Un concept qui ne peut trouver d'écho au sein de la Ligue arabe tant les dissensions sont profondes entre ses Etats membres dont une grande partie sont des prestataires de services par excellence pour des agendas américains et israéliens qui programment la fragmentation de la région.

Ahmed Ouyahia a ainsi évoqué hier les bouleversements du monde arabe provoqués par «des calculs et manœuvres régionales et même lointaines(?), engendrant des crimes multiples(?). » Il mettra en avant le règlement de la question palestinienne par la création d'un Etat palestinien avec El Qods comme capitale pour, dit-il « éloigner le monde arabe des dangers de l'explosion régionale. » Dans un discours lu par Bedoui, le président Bouteflika a mis aussi le doigt sur les menaces et les tentatives de déstabilisation qui pèsent sur les pays arabes. Il en appelle alors à « la vigilance, la coopération, la coordination, le travail collectif entre les Etats arabes. » Il leur recommande de faire barrage -par des mesures précises- « aux idéologies étrangères à notre religion émanant de réseaux terroristes dans certaines régions arabes, la cybercriminalité, la traite des êtres humains, le financement du terrorisme, l'émigration clandestine, le crime organisé, drogue, armes(?) la cybercriminalité que l'Algérie met en tête de ses préoccupations(?), lutter pour la préservation de nos frontières(?), à conformer nos structures sécuritaires aux besoins et aux exigences de la conjoncture. » Bouteflika demande aux Etats arabes de «libérer les fatwas des mains des pseudos théologiens.»

La 35ème session du CMIA s'est tenue à Alger en présence de 22 ministres arabes de l'Intérieur.
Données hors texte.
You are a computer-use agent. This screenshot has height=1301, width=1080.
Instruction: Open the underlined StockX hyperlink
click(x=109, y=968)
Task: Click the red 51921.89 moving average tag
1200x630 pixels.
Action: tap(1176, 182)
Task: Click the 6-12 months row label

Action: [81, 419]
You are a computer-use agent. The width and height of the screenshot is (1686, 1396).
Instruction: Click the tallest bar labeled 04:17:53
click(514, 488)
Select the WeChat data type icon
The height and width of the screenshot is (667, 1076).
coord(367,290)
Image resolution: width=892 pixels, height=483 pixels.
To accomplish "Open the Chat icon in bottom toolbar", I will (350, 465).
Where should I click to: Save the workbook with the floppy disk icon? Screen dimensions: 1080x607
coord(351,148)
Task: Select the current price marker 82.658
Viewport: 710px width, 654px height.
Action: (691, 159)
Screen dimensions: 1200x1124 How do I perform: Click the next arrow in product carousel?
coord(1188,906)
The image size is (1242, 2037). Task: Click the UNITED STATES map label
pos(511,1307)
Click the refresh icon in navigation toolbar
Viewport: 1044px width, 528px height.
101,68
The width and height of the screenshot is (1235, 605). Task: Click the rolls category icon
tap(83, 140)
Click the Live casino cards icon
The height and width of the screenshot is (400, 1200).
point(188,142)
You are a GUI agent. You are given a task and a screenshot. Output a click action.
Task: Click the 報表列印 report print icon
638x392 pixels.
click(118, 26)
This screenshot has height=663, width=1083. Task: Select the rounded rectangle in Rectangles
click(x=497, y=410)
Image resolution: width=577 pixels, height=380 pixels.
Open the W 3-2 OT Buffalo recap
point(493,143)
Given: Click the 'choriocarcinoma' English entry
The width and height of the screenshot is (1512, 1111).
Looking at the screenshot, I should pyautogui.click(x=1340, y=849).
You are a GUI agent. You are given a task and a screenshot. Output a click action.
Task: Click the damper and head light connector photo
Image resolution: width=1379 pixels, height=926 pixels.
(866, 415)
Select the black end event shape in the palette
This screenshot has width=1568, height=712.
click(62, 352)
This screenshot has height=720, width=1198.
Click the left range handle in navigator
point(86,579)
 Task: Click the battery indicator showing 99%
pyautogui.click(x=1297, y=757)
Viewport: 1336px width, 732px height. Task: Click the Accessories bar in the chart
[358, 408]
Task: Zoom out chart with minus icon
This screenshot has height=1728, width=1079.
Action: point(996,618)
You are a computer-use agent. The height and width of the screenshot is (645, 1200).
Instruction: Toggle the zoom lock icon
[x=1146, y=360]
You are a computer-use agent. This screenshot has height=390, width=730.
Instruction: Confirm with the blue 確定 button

Seule la Syrie était absente de la rencontre. Le pays d'Al Assad, faut-il le rappeler, a été exclu de la Ligue arabe le 12 novembre 2011 sur décision notamment des pays du Golfe. L'Algérie n'y a jamais été consentante mais, disent ses diplomates, « elle ne peut adopter la politique de la chaise vide tout en continuant à soutenir le président syrien.»